■ Set task
Replace each "Image resolution" in the material below with "Display size" and leave everything else unchanged.

■ Records for this task
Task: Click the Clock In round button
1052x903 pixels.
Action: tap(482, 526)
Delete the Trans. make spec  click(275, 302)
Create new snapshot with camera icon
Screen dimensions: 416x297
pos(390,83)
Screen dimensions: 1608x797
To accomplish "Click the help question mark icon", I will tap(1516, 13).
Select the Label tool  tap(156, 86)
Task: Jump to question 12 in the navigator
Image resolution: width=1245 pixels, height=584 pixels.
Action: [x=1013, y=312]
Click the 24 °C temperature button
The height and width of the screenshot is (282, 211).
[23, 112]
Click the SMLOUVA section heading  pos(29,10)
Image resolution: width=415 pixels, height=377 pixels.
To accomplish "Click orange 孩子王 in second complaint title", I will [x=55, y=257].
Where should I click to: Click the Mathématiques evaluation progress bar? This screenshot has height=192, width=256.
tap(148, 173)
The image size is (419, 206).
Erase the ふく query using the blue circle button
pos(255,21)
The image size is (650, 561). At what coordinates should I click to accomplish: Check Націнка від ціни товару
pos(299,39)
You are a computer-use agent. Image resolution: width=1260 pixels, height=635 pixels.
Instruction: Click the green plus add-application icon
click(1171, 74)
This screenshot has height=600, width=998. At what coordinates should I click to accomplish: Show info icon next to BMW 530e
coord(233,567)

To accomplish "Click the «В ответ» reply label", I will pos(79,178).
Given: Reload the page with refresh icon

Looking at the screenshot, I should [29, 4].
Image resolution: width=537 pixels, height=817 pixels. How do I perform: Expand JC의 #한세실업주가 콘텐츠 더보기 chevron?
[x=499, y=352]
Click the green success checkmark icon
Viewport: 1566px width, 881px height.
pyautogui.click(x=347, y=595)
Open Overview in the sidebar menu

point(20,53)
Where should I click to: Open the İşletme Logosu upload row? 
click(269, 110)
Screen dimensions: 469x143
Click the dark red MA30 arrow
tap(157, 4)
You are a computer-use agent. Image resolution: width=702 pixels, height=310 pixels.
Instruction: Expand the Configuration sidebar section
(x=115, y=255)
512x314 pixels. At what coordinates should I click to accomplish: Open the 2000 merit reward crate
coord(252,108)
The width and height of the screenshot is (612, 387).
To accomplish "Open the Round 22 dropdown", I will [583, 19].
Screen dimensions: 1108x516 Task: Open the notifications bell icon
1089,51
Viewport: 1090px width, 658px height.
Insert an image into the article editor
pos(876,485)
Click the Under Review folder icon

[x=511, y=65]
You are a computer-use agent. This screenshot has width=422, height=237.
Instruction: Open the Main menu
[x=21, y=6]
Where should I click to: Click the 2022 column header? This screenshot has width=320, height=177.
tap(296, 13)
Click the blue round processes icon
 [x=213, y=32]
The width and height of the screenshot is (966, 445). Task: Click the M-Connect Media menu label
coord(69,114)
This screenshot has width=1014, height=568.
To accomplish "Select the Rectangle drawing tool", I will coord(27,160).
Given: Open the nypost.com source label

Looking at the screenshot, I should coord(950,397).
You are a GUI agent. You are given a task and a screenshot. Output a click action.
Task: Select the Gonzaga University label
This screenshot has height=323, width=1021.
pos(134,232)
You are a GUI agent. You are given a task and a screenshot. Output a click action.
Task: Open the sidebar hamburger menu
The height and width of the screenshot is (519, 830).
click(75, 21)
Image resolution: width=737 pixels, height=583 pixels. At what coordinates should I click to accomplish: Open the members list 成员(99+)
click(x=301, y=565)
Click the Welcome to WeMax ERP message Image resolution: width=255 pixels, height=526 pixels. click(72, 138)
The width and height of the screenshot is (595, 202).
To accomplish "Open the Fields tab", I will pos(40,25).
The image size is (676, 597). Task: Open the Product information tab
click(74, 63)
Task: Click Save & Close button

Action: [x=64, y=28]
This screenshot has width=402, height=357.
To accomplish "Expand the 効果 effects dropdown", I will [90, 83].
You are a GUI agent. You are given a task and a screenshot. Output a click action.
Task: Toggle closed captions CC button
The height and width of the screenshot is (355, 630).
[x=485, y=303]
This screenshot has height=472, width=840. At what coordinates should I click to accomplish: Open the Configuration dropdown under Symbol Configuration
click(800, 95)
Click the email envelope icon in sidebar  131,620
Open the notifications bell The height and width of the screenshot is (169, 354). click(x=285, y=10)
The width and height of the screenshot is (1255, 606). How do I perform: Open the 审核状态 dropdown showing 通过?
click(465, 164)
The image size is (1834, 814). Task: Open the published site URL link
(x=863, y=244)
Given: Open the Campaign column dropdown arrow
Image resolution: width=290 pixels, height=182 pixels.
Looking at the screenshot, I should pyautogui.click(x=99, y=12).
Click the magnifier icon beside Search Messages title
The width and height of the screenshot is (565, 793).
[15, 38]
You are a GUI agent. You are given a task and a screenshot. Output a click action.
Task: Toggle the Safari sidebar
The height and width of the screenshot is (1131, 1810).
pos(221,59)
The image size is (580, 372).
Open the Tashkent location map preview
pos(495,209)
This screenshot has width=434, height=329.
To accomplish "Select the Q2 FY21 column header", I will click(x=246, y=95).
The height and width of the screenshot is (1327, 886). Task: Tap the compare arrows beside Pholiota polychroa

■ In response
Task: Click the Clock In round button
1052x903 pixels.
Action: tap(482, 526)
Delete the Trans. make spec  click(275, 302)
Create new snapshot with camera icon
Screen dimensions: 416x297
pos(390,83)
Screen dimensions: 1608x797
To accomplish "Click the help question mark icon", I will tap(1516, 13).
Select the Label tool  tap(156, 86)
Task: Jump to question 12 in the navigator
Display size: width=1245 pixels, height=584 pixels.
Action: [x=1013, y=312]
Click the 24 °C temperature button
The height and width of the screenshot is (282, 211).
[23, 112]
Click the SMLOUVA section heading  pos(29,10)
Display size: width=415 pixels, height=377 pixels.
To accomplish "Click orange 孩子王 in second complaint title", I will [x=55, y=257].
Where should I click to: Click the Mathématiques evaluation progress bar? This screenshot has height=192, width=256.
tap(148, 173)
The image size is (419, 206).
Erase the ふく query using the blue circle button
pos(255,21)
The image size is (650, 561). At what coordinates should I click to accomplish: Check Націнка від ціни товару
pos(299,39)
You are a computer-use agent. Display size: width=1260 pixels, height=635 pixels.
Instruction: Click the green plus add-application icon
click(1171, 74)
This screenshot has height=600, width=998. At what coordinates should I click to accomplish: Show info icon next to BMW 530e
coord(233,567)

To accomplish "Click the «В ответ» reply label", I will pos(79,178).
Given: Reload the page with refresh icon

Looking at the screenshot, I should [29, 4].
Display size: width=537 pixels, height=817 pixels. How do I perform: Expand JC의 #한세실업주가 콘텐츠 더보기 chevron?
[x=499, y=352]
Click the green success checkmark icon
Viewport: 1566px width, 881px height.
pyautogui.click(x=347, y=595)
Open Overview in the sidebar menu

point(20,53)
Where should I click to: Open the İşletme Logosu upload row? 
click(269, 110)
Screen dimensions: 469x143
Click the dark red MA30 arrow
tap(157, 4)
You are a computer-use agent. Display size: width=702 pixels, height=310 pixels.
Instruction: Expand the Configuration sidebar section
(x=115, y=255)
512x314 pixels. At what coordinates should I click to accomplish: Open the 2000 merit reward crate
coord(252,108)
The width and height of the screenshot is (612, 387).
To accomplish "Open the Round 22 dropdown", I will [583, 19].
Screen dimensions: 1108x516 Task: Open the notifications bell icon
1089,51
Viewport: 1090px width, 658px height.
Insert an image into the article editor
pos(876,485)
Click the Under Review folder icon

[x=511, y=65]
You are a computer-use agent. This screenshot has width=422, height=237.
Instruction: Open the Main menu
[x=21, y=6]
Where should I click to: Click the 2022 column header? This screenshot has width=320, height=177.
tap(296, 13)
Click the blue round processes icon
 [x=213, y=32]
The width and height of the screenshot is (966, 445). Task: Click the M-Connect Media menu label
coord(69,114)
This screenshot has width=1014, height=568.
To accomplish "Select the Rectangle drawing tool", I will coord(27,160).
Given: Open the nypost.com source label

Looking at the screenshot, I should coord(950,397).
You are a GUI agent. You are given a task and a screenshot. Output a click action.
Task: Select the Gonzaga University label
This screenshot has height=323, width=1021.
pos(134,232)
You are a GUI agent. You are given a task and a screenshot. Output a click action.
Task: Open the sidebar hamburger menu
The height and width of the screenshot is (519, 830).
click(75, 21)
Display size: width=737 pixels, height=583 pixels. At what coordinates should I click to accomplish: Open the members list 成员(99+)
click(x=301, y=565)
Click the Welcome to WeMax ERP message Display size: width=255 pixels, height=526 pixels. click(72, 138)
The width and height of the screenshot is (595, 202).
To accomplish "Open the Fields tab", I will pos(40,25).
The image size is (676, 597). Task: Open the Product information tab
click(74, 63)
Task: Click Save & Close button

Action: [x=64, y=28]
This screenshot has width=402, height=357.
To accomplish "Expand the 効果 effects dropdown", I will [90, 83].
You are a GUI agent. You are given a task and a screenshot. Output a click action.
Task: Toggle closed captions CC button
The height and width of the screenshot is (355, 630).
[x=485, y=303]
This screenshot has height=472, width=840. At what coordinates should I click to accomplish: Open the Configuration dropdown under Symbol Configuration
click(800, 95)
Click the email envelope icon in sidebar  131,620
Open the notifications bell The height and width of the screenshot is (169, 354). click(x=285, y=10)
The width and height of the screenshot is (1255, 606). How do I perform: Open the 审核状态 dropdown showing 通过?
click(465, 164)
The image size is (1834, 814). Task: Open the published site URL link
(x=863, y=244)
Given: Open the Campaign column dropdown arrow
Display size: width=290 pixels, height=182 pixels.
Looking at the screenshot, I should pyautogui.click(x=99, y=12).
Click the magnifier icon beside Search Messages title
The width and height of the screenshot is (565, 793).
[15, 38]
You are a GUI agent. You are given a task and a screenshot. Output a click action.
Task: Toggle the Safari sidebar
The height and width of the screenshot is (1131, 1810).
pos(221,59)
The image size is (580, 372).
Open the Tashkent location map preview
pos(495,209)
This screenshot has width=434, height=329.
To accomplish "Select the Q2 FY21 column header", I will click(x=246, y=95).
The height and width of the screenshot is (1327, 886). Task: Tap the compare arrows beside Pholiota polychroa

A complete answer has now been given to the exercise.